Le lecteur
Initialement consacrée à des concepts philosophiques, la collection Corpus s’ouvre aux notions de théorie littéraire. Son principe est d’offrir une anthologie commentée regroupant des extraits de textes théoriques (parfois inédits en français) et de textes littéraires 1 illustrant un concept. Une longue introduction (ici 35 pages) expose une problématique sur la notion proposée. L’ouvrage se clôt sur un vade-mecum 2 qui rassemble une série de définitions corrélées, suivi d’une bibliographie, commentée elle aussi. La vocation de la collection est d’amener l’étudiant, premier destinataire, aux textes originaux et de permettre aux enseignants une utilisation en cours. Après L’auteur et La fiction en 2001, L’intertextualité, La mimèsis et Le tragique en 2002, voici un nouveau titre consacré au lecteur.
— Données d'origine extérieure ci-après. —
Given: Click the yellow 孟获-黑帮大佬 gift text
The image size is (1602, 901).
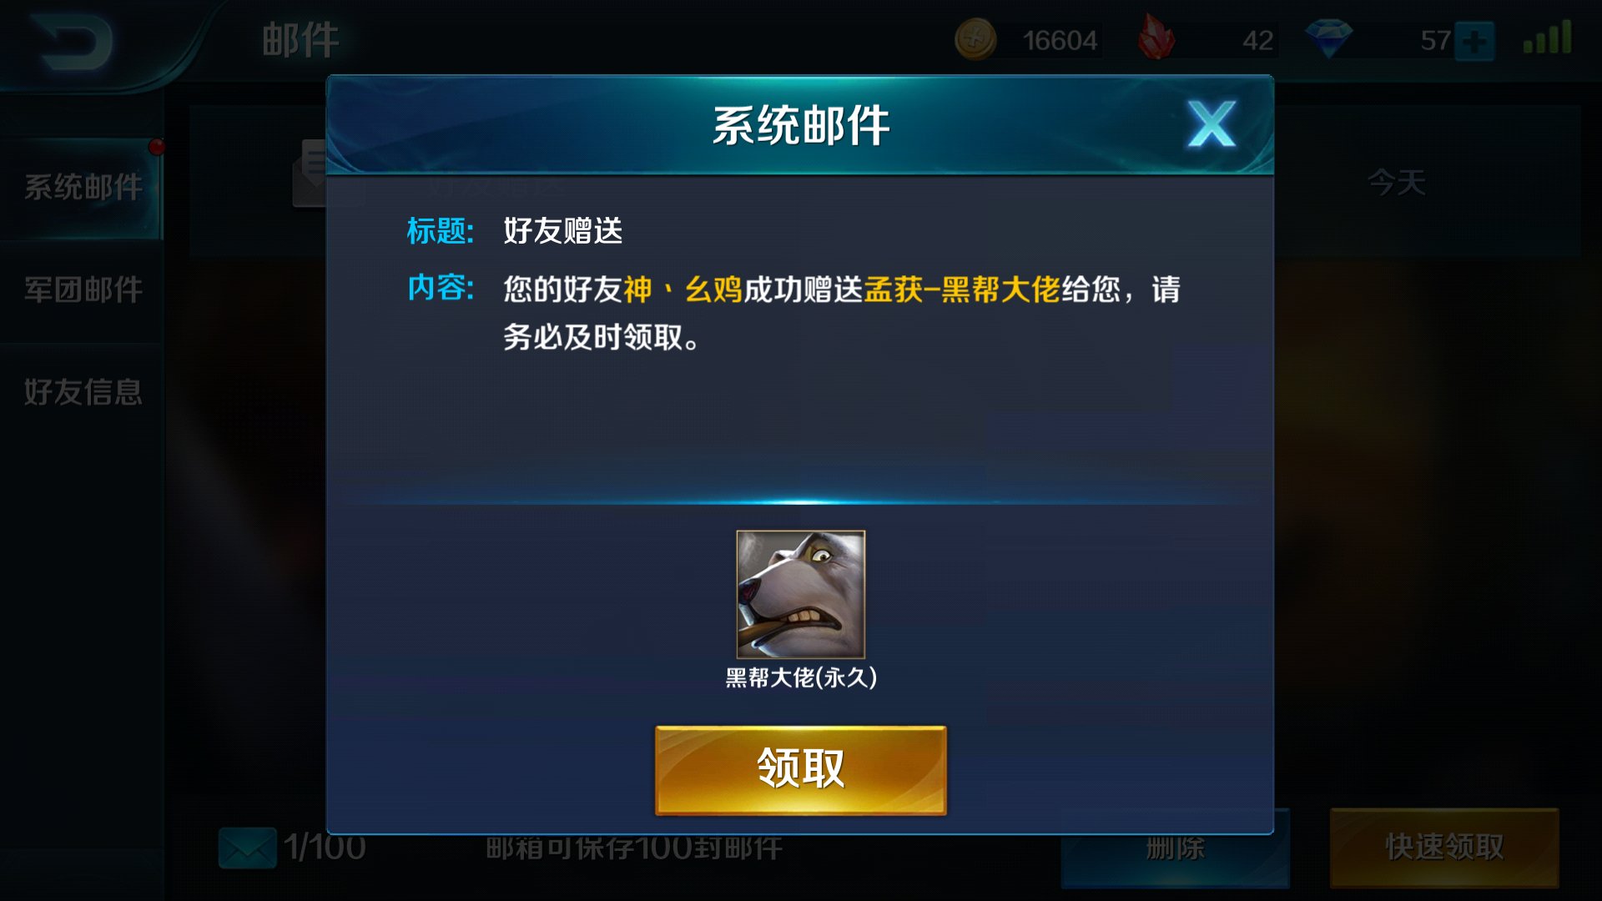Looking at the screenshot, I should pos(961,289).
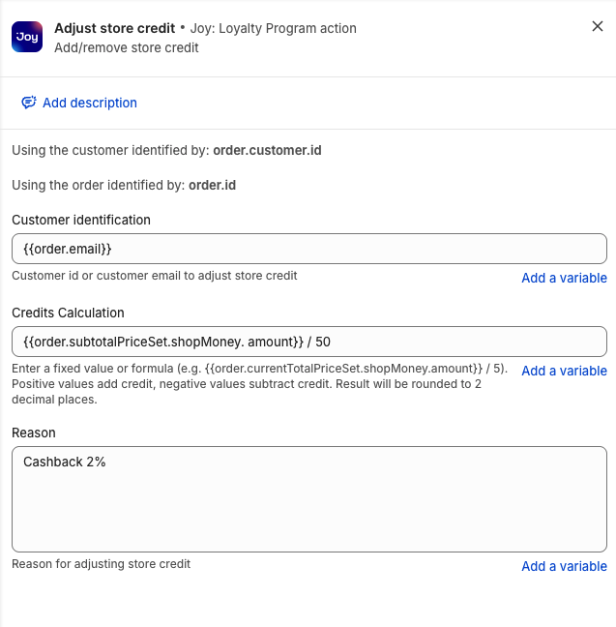Image resolution: width=616 pixels, height=627 pixels.
Task: Click the Credits Calculation label
Action: pyautogui.click(x=68, y=313)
Dans son introduction, Nathalie Piégay-Gros, maître de conférences à l’université Paris VII, remarque que la littérature ne peut plus être abordée en considérant la seule autonomie du texte, coupée de sa lecture. « Depuis la fin de la Seconde Guerre mondiale, la théorie littéraire a “inventé” le lecteur en faisant de lui l’instigateur du texte et de la signification littéraires », à tel point que Roland Barthes a pu écrire que « la naissance du lecteur doit se payer de la mort de l’Auteur ». Elle s’inscrit dans l’héritage proustien : le prolongement de la lecture, c’est l’écriture, et réciproquement. Cependant, le lecteur « réel » a été le grand absent des études littéraires : elles lui ont préféré le double du narrateur, le destinataire du récit ou narrataire. La lecture des personnages de fiction permet de « saisir l’autobiographe au miroir de ses lectures » et ainsi de « découvrir […] la généalogie d’un individu et la genèse d’une œuvre ».
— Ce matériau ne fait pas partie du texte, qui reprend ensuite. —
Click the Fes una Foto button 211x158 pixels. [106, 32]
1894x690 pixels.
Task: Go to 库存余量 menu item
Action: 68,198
N. Piégay-Gros aborde aussi l’aspect historique de la notion. Si le livre est aujourd’hui considéré comme le produit du lecteur, la relation a souvent été inverse : le lecteur est le produit du livre. C’était la conception et l’ambition des Lumières. Le livre peut modifier, voire réformer, le lecteur. Depuis l’Antiquité, la lecture est considérée comme le lieu d’une expérience morale, même si elle a aussi été longtemps objet de suspicion : le lecteur risque la confusion entre la réalité et la fiction.
Dans la partie anthologie, les textes sont répartis en cinq chapitres qui développent les arguments de l’introduction : « Liberté ou contrainte du lecteur » ; « Portrait du personnage en lecteur » ; « L’enfance de la lecture » (8 pages seulement) ; « La mise en scène du narrataire » ; « La sagesse du lecteur ».
On pourra formuler un regret, inhérent à ce genre de recueil à vocation scolaire : le commentaire prend toujours le pas sur les textes.
Gageons que la prochaine édition fera une place aux nouvelles caractéristiques de la lecture, même littéraire, à l’ère de l’information électronique…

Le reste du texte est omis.